The error rate is calculated as:
```Plain
#Filtered Rows / (#Filtered Rows + #Loaded Rows)
```
In other words, `Unselected Rows` will not be included in the error rate calculation.
### Configuration Method
The default value of `max_filter_ratio` is 0, which means that if there is any error data, the entire import task will fail.
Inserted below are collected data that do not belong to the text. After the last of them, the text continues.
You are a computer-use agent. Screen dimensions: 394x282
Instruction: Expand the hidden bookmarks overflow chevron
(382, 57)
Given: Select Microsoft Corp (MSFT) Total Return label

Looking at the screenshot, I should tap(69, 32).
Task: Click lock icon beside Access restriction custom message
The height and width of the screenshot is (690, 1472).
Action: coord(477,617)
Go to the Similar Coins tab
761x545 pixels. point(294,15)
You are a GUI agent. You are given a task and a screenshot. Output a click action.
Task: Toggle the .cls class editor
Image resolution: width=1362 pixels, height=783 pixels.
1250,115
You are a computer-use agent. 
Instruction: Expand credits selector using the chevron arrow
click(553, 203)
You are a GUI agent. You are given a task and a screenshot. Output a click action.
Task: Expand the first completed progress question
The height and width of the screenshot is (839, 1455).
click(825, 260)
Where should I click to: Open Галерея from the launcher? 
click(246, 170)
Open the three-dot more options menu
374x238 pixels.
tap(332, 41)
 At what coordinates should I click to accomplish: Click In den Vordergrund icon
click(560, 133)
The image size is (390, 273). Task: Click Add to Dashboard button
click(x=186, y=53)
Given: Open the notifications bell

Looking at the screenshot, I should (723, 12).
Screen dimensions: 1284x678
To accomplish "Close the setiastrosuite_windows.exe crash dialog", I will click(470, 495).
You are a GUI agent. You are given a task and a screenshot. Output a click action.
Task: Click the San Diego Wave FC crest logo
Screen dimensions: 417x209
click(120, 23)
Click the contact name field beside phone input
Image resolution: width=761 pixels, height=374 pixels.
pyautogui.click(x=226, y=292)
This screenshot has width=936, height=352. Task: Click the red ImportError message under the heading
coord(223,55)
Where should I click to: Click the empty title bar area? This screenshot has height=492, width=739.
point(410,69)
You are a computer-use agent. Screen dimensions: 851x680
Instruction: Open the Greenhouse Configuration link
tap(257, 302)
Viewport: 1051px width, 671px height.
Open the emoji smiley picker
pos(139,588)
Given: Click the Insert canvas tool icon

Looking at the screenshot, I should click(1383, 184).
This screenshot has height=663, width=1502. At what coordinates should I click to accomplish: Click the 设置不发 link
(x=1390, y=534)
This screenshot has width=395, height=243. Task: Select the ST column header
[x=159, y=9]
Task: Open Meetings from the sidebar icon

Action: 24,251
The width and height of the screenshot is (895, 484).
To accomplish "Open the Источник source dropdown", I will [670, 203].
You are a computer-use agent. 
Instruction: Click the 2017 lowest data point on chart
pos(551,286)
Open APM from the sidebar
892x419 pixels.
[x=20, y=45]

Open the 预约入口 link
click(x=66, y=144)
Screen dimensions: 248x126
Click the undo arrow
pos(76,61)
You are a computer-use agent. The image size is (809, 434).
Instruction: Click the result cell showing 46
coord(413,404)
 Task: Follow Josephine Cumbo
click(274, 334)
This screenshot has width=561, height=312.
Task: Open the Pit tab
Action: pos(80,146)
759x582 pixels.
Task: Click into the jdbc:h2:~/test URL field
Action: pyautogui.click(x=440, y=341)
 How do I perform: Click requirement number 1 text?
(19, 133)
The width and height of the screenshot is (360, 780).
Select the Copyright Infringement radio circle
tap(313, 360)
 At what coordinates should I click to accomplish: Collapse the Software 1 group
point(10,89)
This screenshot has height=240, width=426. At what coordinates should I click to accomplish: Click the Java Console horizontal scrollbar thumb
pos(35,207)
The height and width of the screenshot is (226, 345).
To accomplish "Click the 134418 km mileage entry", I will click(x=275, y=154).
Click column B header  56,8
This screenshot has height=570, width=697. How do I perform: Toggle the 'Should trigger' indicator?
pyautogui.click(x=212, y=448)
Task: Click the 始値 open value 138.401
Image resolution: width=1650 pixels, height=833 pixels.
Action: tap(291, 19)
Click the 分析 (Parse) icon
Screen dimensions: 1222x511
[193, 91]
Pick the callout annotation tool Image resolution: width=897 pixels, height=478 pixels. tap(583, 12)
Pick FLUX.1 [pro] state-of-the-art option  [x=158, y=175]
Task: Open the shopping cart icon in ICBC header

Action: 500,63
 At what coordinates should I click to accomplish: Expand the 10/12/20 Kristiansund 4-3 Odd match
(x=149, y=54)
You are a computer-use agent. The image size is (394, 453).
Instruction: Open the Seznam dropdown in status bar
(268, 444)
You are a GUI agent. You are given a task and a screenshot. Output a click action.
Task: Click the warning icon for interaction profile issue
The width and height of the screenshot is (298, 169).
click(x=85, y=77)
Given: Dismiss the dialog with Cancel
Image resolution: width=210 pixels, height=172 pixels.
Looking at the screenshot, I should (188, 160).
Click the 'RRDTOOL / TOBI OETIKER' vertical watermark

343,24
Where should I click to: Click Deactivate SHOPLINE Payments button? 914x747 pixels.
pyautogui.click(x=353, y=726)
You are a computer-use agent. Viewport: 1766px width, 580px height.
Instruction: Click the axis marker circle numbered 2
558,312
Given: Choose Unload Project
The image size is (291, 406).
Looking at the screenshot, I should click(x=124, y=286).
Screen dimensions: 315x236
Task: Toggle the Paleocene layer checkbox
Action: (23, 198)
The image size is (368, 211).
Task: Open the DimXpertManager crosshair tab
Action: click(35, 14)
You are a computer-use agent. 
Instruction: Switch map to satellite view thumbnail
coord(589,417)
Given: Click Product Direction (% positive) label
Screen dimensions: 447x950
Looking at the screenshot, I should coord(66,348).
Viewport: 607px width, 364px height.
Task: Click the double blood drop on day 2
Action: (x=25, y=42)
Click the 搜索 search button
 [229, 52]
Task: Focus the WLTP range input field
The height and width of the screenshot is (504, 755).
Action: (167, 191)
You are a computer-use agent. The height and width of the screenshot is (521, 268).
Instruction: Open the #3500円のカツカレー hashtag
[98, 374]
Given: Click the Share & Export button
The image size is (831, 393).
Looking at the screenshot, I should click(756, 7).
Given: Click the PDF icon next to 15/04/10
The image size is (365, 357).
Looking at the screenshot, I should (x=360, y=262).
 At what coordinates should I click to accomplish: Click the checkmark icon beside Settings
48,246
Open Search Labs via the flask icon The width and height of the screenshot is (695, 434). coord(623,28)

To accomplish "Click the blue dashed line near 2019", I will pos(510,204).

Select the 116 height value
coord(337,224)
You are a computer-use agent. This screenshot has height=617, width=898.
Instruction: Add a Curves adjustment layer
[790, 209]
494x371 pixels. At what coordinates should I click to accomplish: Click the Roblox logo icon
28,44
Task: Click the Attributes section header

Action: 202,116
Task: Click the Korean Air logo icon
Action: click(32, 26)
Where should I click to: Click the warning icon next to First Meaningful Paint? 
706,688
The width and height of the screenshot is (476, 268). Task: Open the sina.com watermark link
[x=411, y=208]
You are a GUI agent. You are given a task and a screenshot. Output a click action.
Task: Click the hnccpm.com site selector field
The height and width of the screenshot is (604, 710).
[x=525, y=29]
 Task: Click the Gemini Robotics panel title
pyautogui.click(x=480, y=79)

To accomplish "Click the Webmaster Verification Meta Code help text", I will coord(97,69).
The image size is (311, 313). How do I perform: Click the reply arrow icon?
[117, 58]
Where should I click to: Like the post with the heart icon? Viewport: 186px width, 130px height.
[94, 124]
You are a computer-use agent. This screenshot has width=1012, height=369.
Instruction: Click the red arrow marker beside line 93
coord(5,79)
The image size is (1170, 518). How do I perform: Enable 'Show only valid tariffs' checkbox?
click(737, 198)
[Stream Load](./import-way/stream-load-manual.md)
```shell
curl --location-trusted -u user:passwd \
-H "max_filter_ratio: 0.1" \
-T 1.txt \
http://host:port/api/example_db/my_table/_stream_load
```
[Broker Load](./import-way/broker-load-manual.md)
```sql
LOAD LABEL example_db.example_label_1
(
DATA INFILE("s3://your_bucket_name/your_file.txt")
INTO TABLE load_test
COLUMNS TERMINATED BY ","
)
WITH S3
(
"AWS_ENDPOINT" = "AWS_ENDPOINT",
"AWS_ACCESS_KEY" = "AWS_ACCESS_KEY",
"AWS_SECRET_KEY"="AWS_SECRET_KEY",
"AWS_REGION" = "AWS_REGION"
)
PROPERTIES
(
"max_filter_ratio" = "0.1"
);
```
[Routine Load](./import-way/routine-load-manual.md)
```sql
CREATE ROUTINE LOAD example_db.test_job ON my_table
PROPERTIES
(
"max_filter_ratio" = "0.1"
)
FROM KAFKA
(
"kafka_broker_list" = "broker1:9092,broker2:9092,broker3:9092",
"kafka_topic" = "my_topic"
);
```
[MySQL Load](./import-way/mysql-load-manual.md)
```sql
LOAD DATA LOCAL
INFILE 'testData'
INTO TABLE testDb.testTbl
PROPERTIES (
"max_filter_ratio"="0.1"
);
```
[INSERT INTO](./import-way/insert-into-manual.md)
```sql
SET insert_max_filter_ratio = 0.1;
INSERT INTO my_table FROM S3/HDFS/LOCAL();
```
:::tip
The `insert_max_filter_ratio` only takes effect when the value of `enable_insert_strict` is `false`, and it is used to control the maximum error rate of `INSERT INTO FROM S3/HDFS/LOCAL()`. The default value is 1.0, which means tolerating all errors.
:::